An army of 20,000 hobby-keepers are threatening the survival of the honeybees, The Times reported in early March.

The newspaper cited a National Audit Office (NAO) report that recommends all amateur beekeepers join a national register to make it easer to train beekeepers to spot parasites and prevent viral outbreaks.

About 30 percent of colonies were devastated during the 2007-08 winter, according to The Times.

However, journalist and amateur beekeeper Alison Benjamin hit back at accusers and called for more funding for research.

“All the beekeepers I’ve met since taking up this hobby three years ago care deeply about their bees,” she wrote in the Guardian newspaper.

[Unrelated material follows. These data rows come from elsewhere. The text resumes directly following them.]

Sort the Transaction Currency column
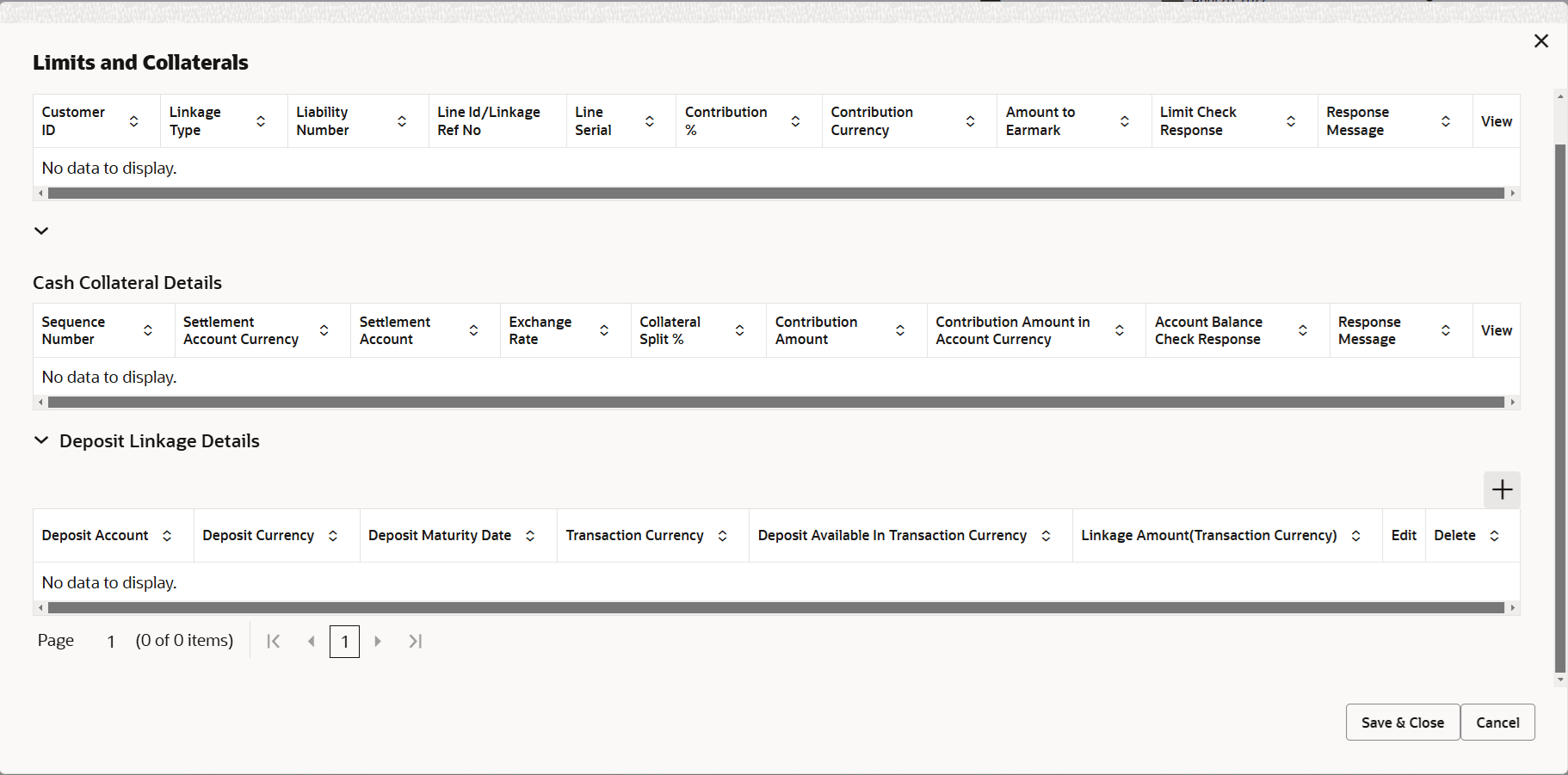click(722, 535)
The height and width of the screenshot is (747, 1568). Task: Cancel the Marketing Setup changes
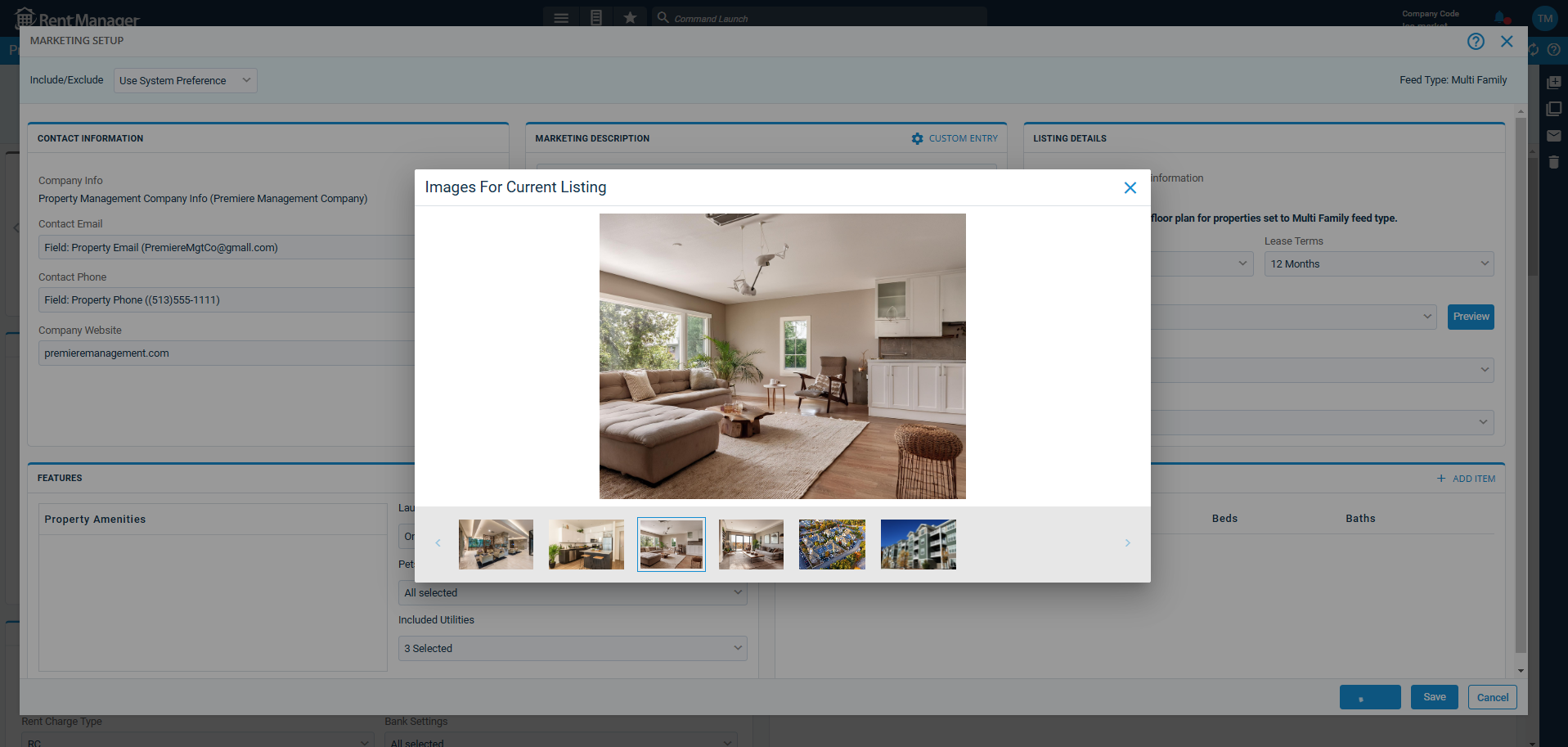pos(1492,697)
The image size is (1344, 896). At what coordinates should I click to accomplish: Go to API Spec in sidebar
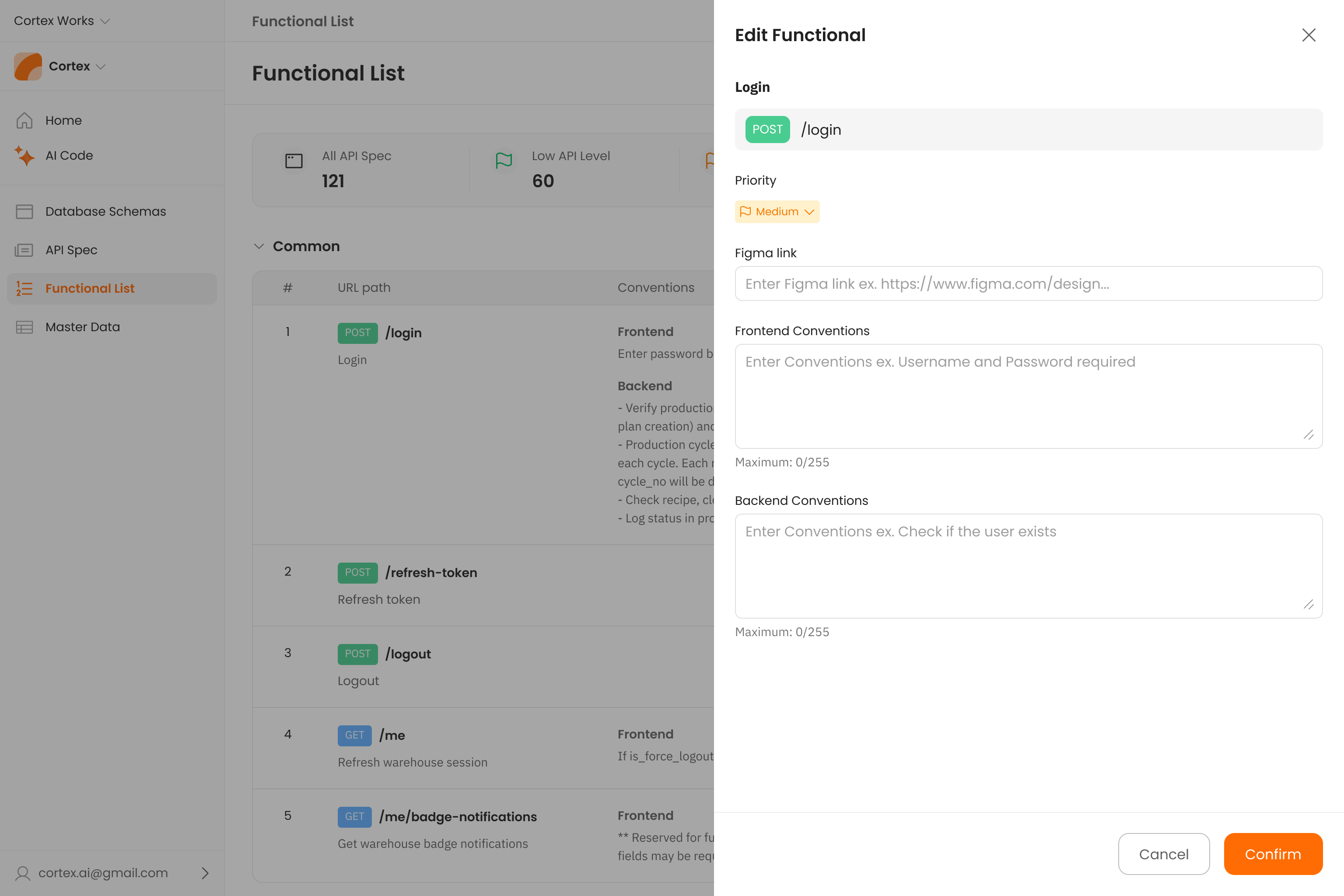71,250
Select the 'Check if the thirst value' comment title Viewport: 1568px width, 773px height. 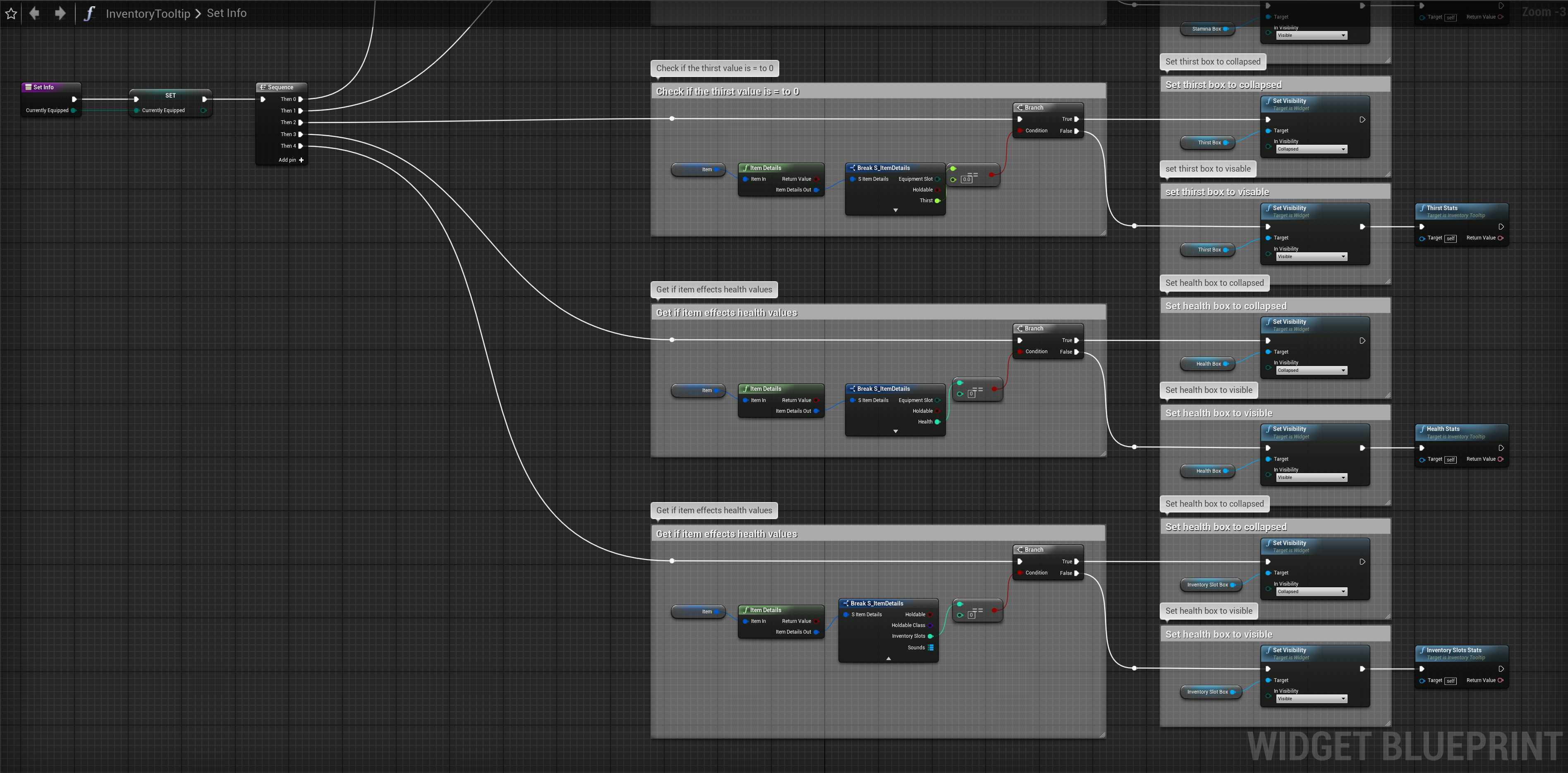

“Why would they fail to take precautionary measures against the bees’ assailant?”
She says that most beekeepers are well aware of parasites such as the varroa mite.

“You can spot the tiny brown dot on the bees, or more easily on the white larvae. Feeding your bees a natural jelly-like substance made from thymol in the autumn is the best protection.”

It doesn’t make sense to attack the people who have an interest in keeping bees alive, Benjamin points out.

“The truth is the jury’s still out on what is killing our bees. What about the role of pesticides? The European parliament and the Co-op supermarket think there is enough of a case against bee-toxic chemicals to ban some of them. What we need is more funding for research in this area.”